• **Records for processing**
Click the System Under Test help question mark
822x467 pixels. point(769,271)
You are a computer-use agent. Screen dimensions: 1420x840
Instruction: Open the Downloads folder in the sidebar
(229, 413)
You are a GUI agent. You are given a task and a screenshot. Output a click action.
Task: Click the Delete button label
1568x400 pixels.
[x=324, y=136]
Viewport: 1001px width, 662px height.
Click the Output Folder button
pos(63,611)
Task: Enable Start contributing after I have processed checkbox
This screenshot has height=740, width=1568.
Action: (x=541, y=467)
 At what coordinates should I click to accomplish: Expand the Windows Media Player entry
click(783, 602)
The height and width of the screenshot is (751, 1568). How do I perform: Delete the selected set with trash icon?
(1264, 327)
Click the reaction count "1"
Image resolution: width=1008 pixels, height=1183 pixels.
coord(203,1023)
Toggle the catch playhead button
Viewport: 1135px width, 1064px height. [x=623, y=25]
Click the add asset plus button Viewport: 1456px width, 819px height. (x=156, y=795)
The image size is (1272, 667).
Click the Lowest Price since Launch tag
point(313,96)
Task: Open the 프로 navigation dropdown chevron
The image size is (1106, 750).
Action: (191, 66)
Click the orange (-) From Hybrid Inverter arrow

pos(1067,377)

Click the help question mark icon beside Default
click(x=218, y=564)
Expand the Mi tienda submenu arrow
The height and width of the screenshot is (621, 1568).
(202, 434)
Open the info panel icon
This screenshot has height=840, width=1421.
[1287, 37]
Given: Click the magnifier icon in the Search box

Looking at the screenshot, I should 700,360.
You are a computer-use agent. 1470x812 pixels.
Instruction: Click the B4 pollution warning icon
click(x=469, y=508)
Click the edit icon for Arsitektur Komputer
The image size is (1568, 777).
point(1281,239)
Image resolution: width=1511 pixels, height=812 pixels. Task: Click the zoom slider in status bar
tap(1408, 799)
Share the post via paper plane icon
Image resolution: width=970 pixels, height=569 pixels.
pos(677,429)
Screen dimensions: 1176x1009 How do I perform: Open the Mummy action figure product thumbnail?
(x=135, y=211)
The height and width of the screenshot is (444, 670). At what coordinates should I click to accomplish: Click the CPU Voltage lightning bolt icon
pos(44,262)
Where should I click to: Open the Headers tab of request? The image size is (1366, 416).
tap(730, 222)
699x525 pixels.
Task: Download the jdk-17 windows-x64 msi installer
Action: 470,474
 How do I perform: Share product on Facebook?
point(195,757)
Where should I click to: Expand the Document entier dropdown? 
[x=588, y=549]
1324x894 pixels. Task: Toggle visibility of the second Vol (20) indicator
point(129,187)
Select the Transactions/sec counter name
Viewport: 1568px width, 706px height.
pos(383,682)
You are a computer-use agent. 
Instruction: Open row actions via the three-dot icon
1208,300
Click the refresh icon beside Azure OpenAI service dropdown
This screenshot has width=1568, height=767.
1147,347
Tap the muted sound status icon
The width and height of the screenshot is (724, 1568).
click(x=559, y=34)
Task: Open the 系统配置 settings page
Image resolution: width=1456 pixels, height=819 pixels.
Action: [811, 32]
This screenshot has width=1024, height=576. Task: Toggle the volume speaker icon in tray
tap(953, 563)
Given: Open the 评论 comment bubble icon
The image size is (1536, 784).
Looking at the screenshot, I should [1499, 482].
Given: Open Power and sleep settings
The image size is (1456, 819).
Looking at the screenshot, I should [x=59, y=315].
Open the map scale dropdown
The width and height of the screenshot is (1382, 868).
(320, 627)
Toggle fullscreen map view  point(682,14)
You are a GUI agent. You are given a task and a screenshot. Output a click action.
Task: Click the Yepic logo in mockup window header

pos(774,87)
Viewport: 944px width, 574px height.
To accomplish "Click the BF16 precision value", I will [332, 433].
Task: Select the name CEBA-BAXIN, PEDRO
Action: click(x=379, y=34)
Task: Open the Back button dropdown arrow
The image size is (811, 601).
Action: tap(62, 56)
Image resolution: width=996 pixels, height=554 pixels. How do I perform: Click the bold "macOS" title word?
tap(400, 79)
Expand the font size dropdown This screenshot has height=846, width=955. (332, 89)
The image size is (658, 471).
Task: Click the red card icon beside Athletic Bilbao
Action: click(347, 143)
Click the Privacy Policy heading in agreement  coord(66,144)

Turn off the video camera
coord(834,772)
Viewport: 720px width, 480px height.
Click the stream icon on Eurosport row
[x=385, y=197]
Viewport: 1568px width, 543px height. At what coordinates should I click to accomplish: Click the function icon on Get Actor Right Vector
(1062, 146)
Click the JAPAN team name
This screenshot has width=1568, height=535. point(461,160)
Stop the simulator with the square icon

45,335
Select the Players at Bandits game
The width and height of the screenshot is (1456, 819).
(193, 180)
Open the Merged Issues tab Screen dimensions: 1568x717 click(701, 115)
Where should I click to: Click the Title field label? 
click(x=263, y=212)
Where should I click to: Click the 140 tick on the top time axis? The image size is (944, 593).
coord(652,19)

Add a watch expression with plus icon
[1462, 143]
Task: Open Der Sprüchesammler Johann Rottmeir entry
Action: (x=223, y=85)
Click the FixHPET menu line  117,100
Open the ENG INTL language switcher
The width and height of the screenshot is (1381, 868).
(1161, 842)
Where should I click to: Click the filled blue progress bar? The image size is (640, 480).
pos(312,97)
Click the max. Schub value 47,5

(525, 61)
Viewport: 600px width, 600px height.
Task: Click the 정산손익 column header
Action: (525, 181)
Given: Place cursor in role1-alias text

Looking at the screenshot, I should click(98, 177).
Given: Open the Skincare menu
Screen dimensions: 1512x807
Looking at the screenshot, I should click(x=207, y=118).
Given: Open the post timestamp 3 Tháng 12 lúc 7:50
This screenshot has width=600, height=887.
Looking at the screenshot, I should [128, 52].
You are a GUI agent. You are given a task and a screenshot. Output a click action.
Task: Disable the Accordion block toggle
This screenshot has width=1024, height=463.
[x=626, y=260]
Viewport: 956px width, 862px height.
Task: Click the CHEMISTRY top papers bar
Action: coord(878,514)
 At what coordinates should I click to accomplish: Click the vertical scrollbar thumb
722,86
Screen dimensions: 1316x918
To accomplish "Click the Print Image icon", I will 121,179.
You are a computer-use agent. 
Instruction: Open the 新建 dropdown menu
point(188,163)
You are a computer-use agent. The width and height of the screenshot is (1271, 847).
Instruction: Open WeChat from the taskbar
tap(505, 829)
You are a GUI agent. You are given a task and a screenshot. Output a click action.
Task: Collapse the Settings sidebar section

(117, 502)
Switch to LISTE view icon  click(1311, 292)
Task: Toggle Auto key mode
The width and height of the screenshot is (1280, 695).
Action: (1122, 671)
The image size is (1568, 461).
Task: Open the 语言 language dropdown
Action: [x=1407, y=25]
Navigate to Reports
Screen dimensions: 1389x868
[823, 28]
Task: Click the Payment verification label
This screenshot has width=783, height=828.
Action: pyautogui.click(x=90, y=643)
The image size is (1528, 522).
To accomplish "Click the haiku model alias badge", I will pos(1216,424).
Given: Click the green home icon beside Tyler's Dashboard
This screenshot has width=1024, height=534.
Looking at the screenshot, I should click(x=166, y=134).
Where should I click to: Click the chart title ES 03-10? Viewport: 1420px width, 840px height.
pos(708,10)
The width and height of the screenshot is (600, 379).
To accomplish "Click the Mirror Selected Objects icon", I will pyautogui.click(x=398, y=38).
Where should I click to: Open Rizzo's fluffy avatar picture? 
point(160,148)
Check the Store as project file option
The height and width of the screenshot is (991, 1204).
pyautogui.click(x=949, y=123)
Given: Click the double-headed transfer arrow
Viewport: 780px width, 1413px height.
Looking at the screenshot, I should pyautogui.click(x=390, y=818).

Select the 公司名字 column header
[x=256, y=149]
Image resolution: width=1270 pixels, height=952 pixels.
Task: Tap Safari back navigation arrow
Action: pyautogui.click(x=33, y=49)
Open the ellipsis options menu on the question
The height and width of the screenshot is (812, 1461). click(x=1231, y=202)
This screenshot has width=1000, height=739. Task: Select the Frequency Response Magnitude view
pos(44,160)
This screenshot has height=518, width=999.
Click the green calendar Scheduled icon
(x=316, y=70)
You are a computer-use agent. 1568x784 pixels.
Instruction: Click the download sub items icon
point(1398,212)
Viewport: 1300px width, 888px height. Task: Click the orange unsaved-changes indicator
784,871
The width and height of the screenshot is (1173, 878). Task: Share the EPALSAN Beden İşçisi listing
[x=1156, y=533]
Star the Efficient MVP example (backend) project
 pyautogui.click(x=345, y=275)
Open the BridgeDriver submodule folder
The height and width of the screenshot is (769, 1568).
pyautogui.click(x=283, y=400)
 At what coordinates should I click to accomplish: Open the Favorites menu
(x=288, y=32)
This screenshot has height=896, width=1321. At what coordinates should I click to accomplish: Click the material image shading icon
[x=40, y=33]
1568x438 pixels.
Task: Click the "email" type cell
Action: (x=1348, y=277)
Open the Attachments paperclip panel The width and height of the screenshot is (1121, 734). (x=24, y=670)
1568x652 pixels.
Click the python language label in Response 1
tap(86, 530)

• **What needs to be done**
Give the lines of the records above as a numbered list, starting at the first line and ending at the line that contains "pos(1067,377)", leaving out blank lines.

• **Expected output**
1. Click the System Under Test help question mark
2. 822x467 pixels. point(769,271)
3. You are a computer-use agent. Screen dimensions: 1420x840
4. Instruction: Open the Downloads folder in the sidebar
5. (229, 413)
6. You are a GUI agent. You are given a task and a screenshot. Output a click action.
7. Task: Click the Delete button label
8. 1568x400 pixels.
9. [x=324, y=136]
10. Viewport: 1001px width, 662px height.
11. Click the Output Folder button
12. pos(63,611)
13. Task: Enable Start contributing after I have processed checkbox
14. This screenshot has height=740, width=1568.
15. Action: (x=541, y=467)
16.  At what coordinates should I click to accomplish: Expand the Windows Media Player entry
17. click(783, 602)
18. The height and width of the screenshot is (751, 1568). How do I perform: Delete the selected set with trash icon?
19. (1264, 327)
20. Click the reaction count "1"
21. Image resolution: width=1008 pixels, height=1183 pixels.
22. coord(203,1023)
23. Toggle the catch playhead button
24. Viewport: 1135px width, 1064px height. [x=623, y=25]
25. Click the add asset plus button Viewport: 1456px width, 819px height. (x=156, y=795)
26. The image size is (1272, 667).
27. Click the Lowest Price since Launch tag
28. point(313,96)
29. Task: Open the 프로 navigation dropdown chevron
30. The image size is (1106, 750).
31. Action: (191, 66)
32. Click the orange (-) From Hybrid Inverter arrow
33. pos(1067,377)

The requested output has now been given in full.